Instructions to follow
Please quote the material exactly, every line of it.

Dataset records
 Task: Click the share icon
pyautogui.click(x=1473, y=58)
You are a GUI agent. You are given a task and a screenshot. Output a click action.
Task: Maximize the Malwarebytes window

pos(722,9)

Response
 Task: Click the share icon
pyautogui.click(x=1473, y=58)
You are a GUI agent. You are given a task and a screenshot. Output a click action.
Task: Maximize the Malwarebytes window

pos(722,9)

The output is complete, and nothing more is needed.